Suppose we have a set of observations represented by two dimensions $$x$$ and $$y$$. Let’s assume that our observations are group of people, and the $$2$$ dimensions are their heights ($$x$$ axis) and weights ($$y$$ axis). In this data, we can easily find a kind of correlation between heights and weights (i.e. as height increase, weight increase as well, and vice versa)

Let’s also assume that we want to find a linear relationship (i.e. linear function) between heights and weights, such that if we have the value of a new person (say height), we can predict her/his corresponding weight value. In this case, we call variable height the independent variable or predictor, and variable weight the dependent variable or target variable.
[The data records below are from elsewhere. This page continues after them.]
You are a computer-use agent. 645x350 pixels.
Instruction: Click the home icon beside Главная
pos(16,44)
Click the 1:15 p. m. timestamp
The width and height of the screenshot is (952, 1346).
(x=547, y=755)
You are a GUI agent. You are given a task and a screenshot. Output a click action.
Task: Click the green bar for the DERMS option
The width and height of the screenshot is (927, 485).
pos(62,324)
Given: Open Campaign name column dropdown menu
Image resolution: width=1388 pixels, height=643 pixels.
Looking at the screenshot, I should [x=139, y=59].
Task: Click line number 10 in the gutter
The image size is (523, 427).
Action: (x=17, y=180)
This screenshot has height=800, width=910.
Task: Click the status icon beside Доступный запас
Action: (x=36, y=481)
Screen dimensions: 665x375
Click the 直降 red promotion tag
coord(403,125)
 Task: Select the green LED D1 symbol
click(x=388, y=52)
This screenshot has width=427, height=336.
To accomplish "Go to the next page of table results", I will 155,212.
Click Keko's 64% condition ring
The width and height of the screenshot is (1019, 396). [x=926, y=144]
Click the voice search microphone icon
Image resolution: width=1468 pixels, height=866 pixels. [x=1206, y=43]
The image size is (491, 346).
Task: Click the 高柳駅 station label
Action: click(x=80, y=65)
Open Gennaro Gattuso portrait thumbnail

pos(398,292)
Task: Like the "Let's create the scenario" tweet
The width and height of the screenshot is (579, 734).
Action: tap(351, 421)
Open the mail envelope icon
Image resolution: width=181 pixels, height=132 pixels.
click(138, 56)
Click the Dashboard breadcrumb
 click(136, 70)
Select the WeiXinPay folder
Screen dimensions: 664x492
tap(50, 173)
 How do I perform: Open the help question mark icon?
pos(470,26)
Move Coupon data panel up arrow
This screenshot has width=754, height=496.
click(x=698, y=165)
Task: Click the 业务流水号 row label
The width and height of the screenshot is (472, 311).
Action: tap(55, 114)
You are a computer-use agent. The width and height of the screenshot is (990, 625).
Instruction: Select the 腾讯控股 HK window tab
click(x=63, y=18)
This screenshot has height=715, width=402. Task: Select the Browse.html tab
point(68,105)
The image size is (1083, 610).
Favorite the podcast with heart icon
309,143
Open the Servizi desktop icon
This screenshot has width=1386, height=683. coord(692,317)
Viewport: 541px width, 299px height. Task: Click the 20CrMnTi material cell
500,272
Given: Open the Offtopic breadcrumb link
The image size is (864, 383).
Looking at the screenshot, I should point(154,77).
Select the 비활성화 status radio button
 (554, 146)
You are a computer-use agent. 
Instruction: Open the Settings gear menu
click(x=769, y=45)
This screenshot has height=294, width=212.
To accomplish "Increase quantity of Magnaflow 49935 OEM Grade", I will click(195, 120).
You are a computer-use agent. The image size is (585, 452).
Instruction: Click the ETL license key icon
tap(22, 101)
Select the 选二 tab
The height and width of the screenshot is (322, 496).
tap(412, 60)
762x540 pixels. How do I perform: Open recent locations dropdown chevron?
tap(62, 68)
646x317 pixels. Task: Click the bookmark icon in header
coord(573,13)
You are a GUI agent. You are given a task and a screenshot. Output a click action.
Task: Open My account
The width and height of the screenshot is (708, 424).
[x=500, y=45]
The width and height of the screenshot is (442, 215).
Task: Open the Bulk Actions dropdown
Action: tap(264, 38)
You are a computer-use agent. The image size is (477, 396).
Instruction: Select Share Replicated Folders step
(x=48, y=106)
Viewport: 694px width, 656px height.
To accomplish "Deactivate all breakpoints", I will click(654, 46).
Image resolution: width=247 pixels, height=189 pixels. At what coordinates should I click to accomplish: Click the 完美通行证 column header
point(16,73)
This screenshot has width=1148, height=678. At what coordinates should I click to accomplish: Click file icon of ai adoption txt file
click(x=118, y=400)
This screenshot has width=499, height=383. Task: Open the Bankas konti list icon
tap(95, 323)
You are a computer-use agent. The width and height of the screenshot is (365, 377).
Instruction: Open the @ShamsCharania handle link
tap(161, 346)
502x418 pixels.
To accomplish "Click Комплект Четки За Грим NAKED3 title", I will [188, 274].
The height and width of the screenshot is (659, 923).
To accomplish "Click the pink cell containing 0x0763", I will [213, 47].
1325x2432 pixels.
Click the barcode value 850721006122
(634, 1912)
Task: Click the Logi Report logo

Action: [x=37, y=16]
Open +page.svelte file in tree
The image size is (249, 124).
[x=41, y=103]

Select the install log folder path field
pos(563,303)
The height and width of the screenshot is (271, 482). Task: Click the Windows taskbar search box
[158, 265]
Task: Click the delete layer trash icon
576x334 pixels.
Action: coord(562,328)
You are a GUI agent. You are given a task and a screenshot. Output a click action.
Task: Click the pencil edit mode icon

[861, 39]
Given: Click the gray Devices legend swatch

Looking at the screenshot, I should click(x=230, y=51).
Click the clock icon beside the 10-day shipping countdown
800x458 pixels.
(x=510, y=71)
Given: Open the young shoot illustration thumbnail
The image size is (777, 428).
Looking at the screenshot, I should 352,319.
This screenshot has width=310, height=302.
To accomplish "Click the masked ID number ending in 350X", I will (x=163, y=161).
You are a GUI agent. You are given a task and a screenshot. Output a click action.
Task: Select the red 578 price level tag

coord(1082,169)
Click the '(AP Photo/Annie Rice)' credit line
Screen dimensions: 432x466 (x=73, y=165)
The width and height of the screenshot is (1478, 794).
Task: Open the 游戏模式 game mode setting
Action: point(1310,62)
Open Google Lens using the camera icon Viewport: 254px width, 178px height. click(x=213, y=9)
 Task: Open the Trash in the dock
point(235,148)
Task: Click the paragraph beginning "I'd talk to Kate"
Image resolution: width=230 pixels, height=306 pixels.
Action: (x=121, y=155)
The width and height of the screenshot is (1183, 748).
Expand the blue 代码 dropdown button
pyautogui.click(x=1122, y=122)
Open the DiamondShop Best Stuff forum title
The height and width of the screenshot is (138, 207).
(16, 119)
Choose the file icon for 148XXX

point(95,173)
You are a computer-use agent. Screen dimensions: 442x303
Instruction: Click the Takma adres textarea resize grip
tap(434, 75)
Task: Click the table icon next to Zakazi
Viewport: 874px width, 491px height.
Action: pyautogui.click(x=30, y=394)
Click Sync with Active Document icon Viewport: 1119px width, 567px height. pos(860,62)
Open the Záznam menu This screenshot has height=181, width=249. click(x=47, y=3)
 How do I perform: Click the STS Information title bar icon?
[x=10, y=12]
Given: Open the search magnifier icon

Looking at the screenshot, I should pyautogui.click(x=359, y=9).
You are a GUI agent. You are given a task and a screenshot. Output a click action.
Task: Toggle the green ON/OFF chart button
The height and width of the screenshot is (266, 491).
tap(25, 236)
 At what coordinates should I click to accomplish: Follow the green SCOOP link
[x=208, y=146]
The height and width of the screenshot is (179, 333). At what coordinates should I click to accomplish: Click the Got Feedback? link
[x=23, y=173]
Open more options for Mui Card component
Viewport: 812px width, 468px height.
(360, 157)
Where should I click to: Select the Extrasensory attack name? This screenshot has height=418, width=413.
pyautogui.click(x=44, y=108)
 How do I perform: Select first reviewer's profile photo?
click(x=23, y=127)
As a reminder, the linear function is defined by $$2$$ coefficients ($$m$$ is the slope, which reflects the change in $$y$$ divided by the change of $$x$$), and $$b$$ (which is the point at which the line intersects with $$y$$ axis). In below figure, $$m = 4.13$$ and $$b = -152.43$$

Back to our goal, we need to find a linear function between $$x$$ and $$y$$, but, which linear function? As you can imagine, there are endless number of lines that can represent such function. So the question would be, which line is the best?

Let’s go to the theory of linear regression, to be able to answer this question.

# 2. Theory

If we have a set of observations like the figure below, the best line between variables $$x$$ and $$y$$ would be the one that minimizes the distances between the true values and it’s corresponded predicted values (this approach is called the Least Squares approach, since we minimize the square of the errors.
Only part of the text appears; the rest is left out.